Noam is a library that allows you to parse strings according to a context-free grammar defined in the code, and receive a generated abstract syntax tree (AST). Next, it allows you to easily run your own logic against the AST using a visitor design pattern by providing a custom visitor class.
Library was designed with a simplicity and ease of use in mind. In order to effectively create your own parsers you only need to be familiar with the basics of context-free grammars. It's default parsing algorithm is LALR(1) but it provides also an LL(1) implementation. Noam is meant to be used in simple scenarios like evaluating expressions or interpreting simple scripts. All the stages of parsing like constructing a grammar or generating parsing tables for a language are done in run-time. It is not a full-featured compiler-compiler.
- Facilities to define context-free grammars in code using syntax similar to BNF notation
- Lexer
- Two parsing algorithms: LALR(1), LL(1)
- Generating Abstract Syntax Trees
- Punctuation - symbols that are excluded by default from AST.
- Infrastructure for running logic against AST using visitor design pattern.
Branch | g++8 |
---|---|
master |
|
develop |
The following example shows a grammar that defines a text that can be optionally enclosed in a brackets. Brackets can be nested.
Few examples of strings in that language:
No brackets
(Some brackets)
((()()))
Lorem (ipsum (dolor) sit) amet (dolor)
STEP 1: Define a grammar:
auto CONTENT = "C"_N;
auto BRACKETS = "B"_N;
auto text = R"([^\(\)]+)"_Tx;
Grammar grammar = {
R(CONTENT >> text | BRACKETS | CONTENT + CONTENT),
R(BRACKETS >> "("_P + CONTENT + ")"_P)
};
STEP 2: Obtain a parsing function:
auto parse = createDefaultParseFunc(grammar);
STEP 3: Generate AST from input:
auto ast = parse("Lorem (ipsum (dolor)) sit (amet)");
STEP 4: Print the AST:
cout << toString(ast) << endl;
Last step will print the entire AST in an ASCII art manner:
<CONTENT> ::= <CONTENT><CONTENT>
|
|- <CONTENT> ::= [^\(\)]+
| |
| +- [^\(\)]+ ~ "Lorem"
|
+- <CONTENT> ::= <CONTENT><CONTENT>
|
|- <CONTENT> ::= <BRACKETS>
| |
| +- <BRACKETS> ::= (<CONTENT>)
| |
| +- <CONTENT> ::= <CONTENT><CONTENT>
| |
| |- <CONTENT> ::= [^\(\)]+
| | |
| | +- [^\(\)]+ ~ "ipsum"
| |
| +- <CONTENT> ::= <BRACKETS>
| |
| +- <BRACKETS> ::= (<CONTENT>)
| |
| +- <CONTENT> ::= [^\(\)]+
| |
| +- [^\(\)]+ ~ "dolor"
|
+- <CONTENT> ::= <CONTENT><CONTENT>
|
|- <CONTENT> ::= [^\(\)]+
| |
| +- [^\(\)]+ ~ "sit"
|
+- <CONTENT> ::= <BRACKETS>
|
+- <BRACKETS> ::= (<CONTENT>)
|
+- <CONTENT> ::= [^\(\)]+
|
+- [^\(\)]+ ~ "amet"
Full source code here.
Docs are maintained in this repositories wiki.

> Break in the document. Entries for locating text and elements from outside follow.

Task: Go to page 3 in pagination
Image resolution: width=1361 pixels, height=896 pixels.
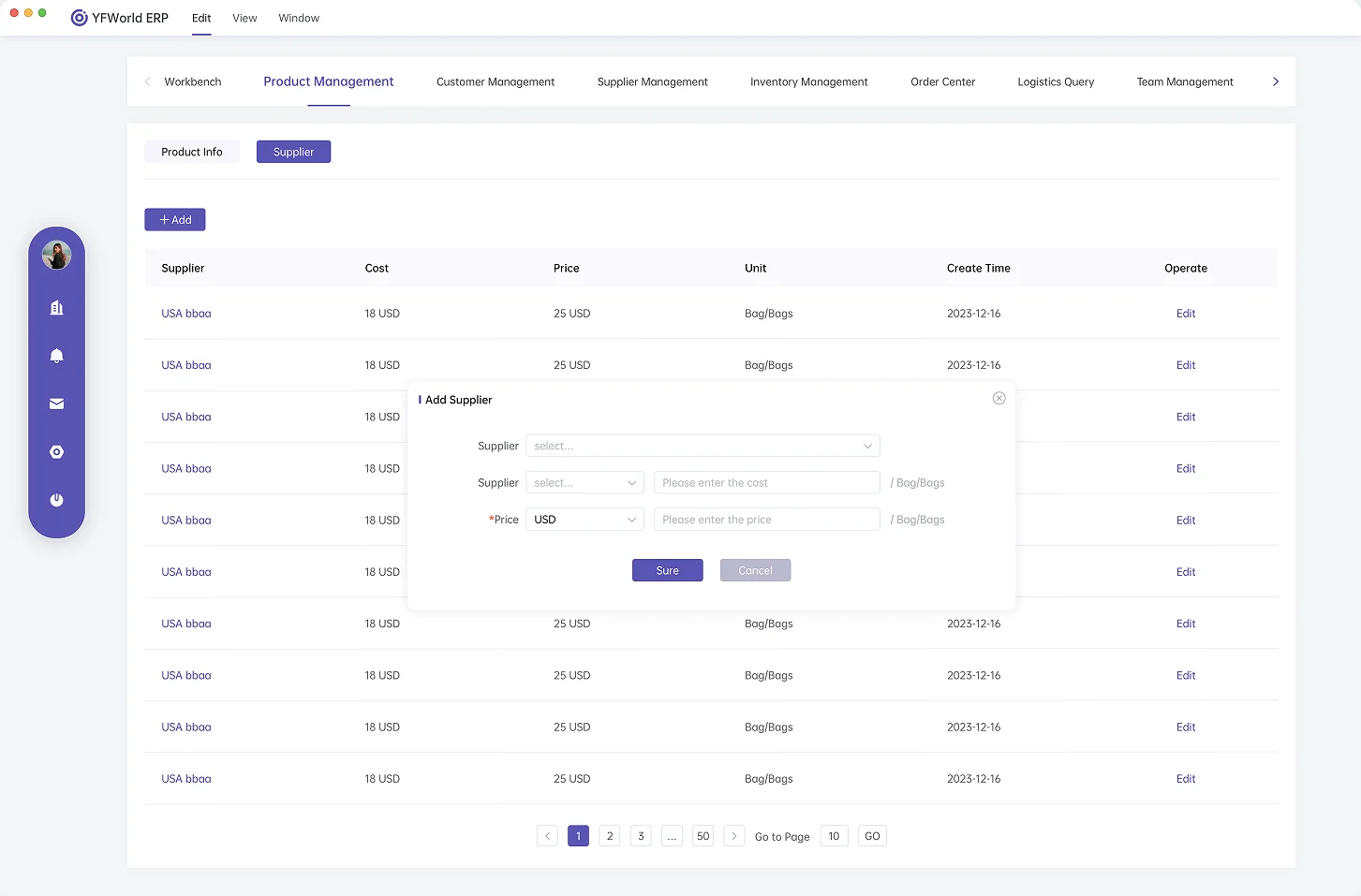Action: (x=641, y=836)
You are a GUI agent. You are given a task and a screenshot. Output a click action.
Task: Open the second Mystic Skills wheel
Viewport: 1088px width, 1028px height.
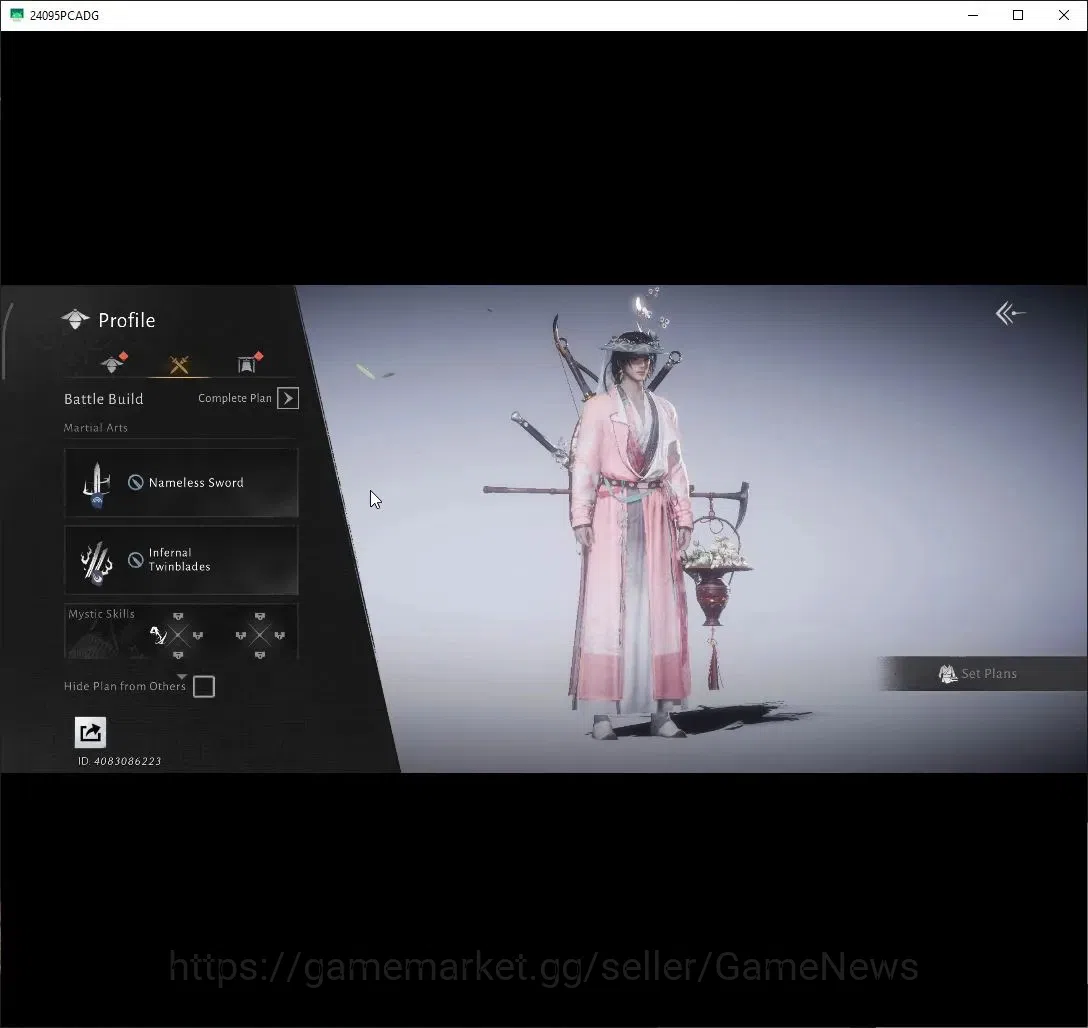(x=260, y=635)
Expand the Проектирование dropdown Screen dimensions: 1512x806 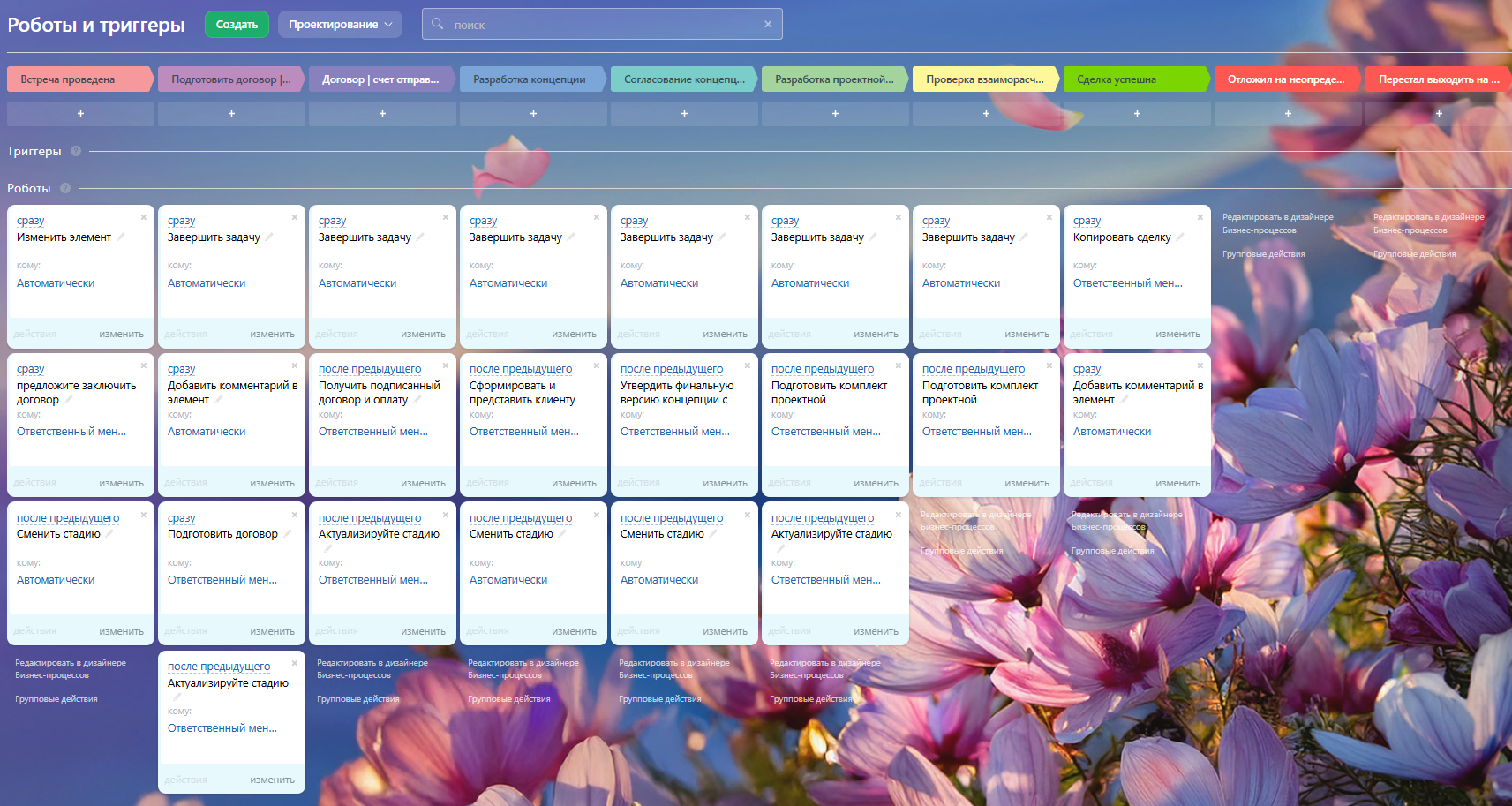coord(340,25)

In many cases regular expressions are the right tool to use. Whenever you just want to check if a string matches a certain pattern than you should use regular expression. However what a regular expression wont give you is the tree representing of the internal structure. Whenever you are more interested in the structure of string rather than a specific value than you should use a parser.

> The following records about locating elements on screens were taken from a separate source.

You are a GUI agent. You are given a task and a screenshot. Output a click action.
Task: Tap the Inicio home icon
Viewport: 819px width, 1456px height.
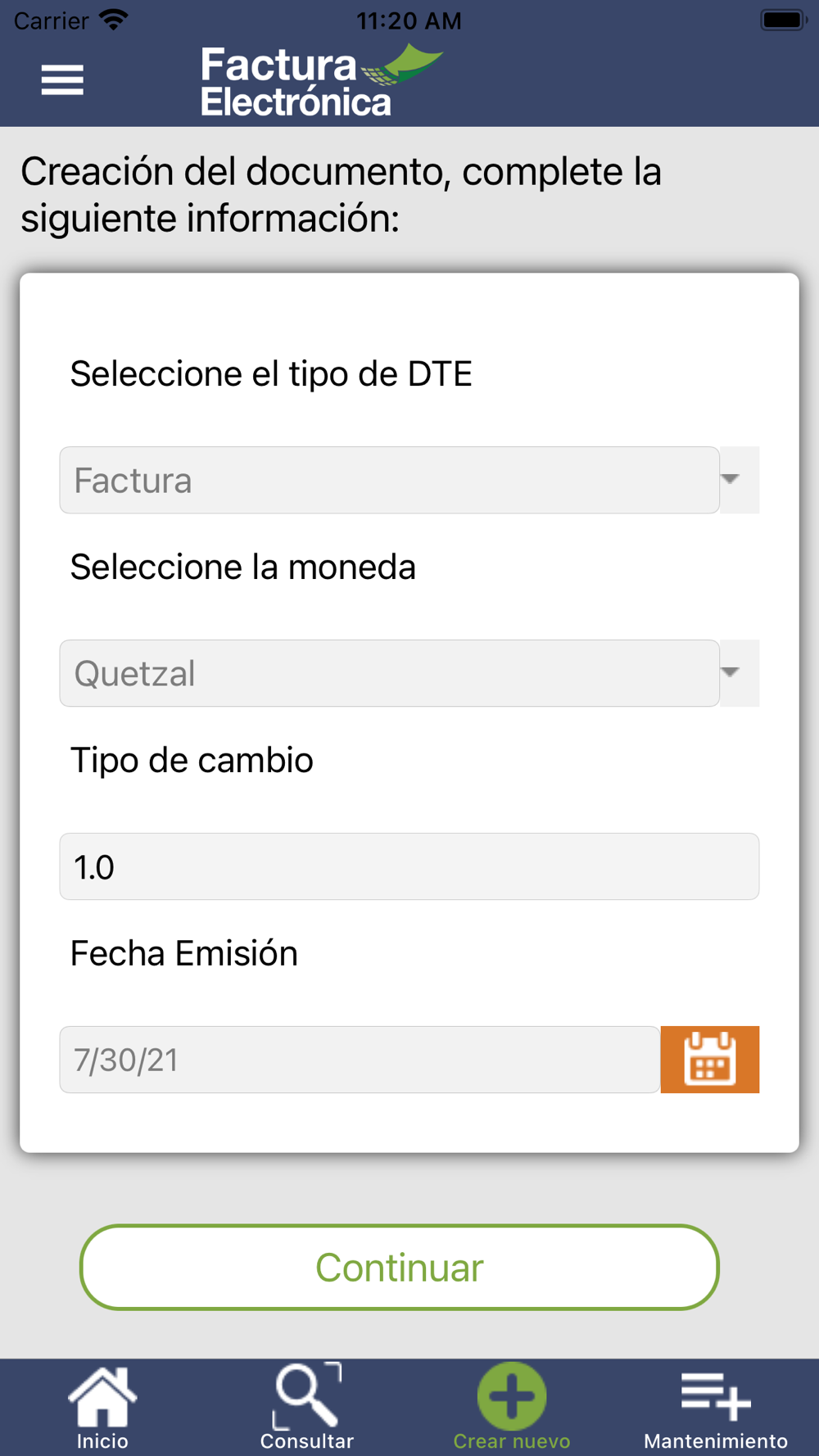(x=102, y=1395)
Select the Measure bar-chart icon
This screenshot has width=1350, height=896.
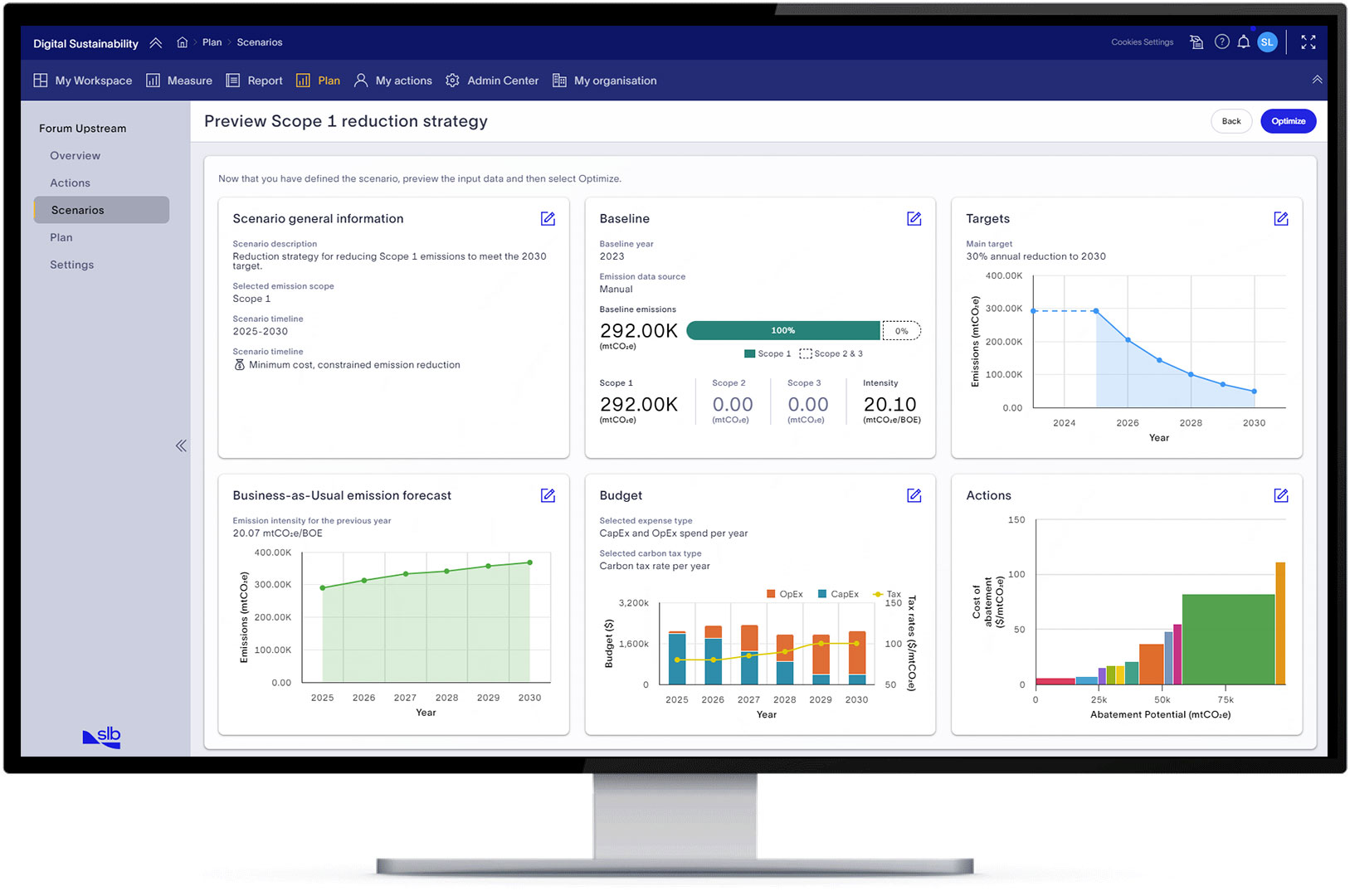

Noam is intended to be a lot simpler and faster to use. You are not required to integrate any additional tools or steps in your build process and defining a simple grammar is just a few lines of code. Additionally since grammars are built in run-time you can generate them dynamically. Because of that Noam is suited for simple scenarios, if you are aiming to create your own programming language than YACC and Bison would be a tools for you.
To honor american linguist, philosopher and political activist Noam Chomsky whose theoretical work on computer linguistics and programming languages is a foundation of all modern compilers.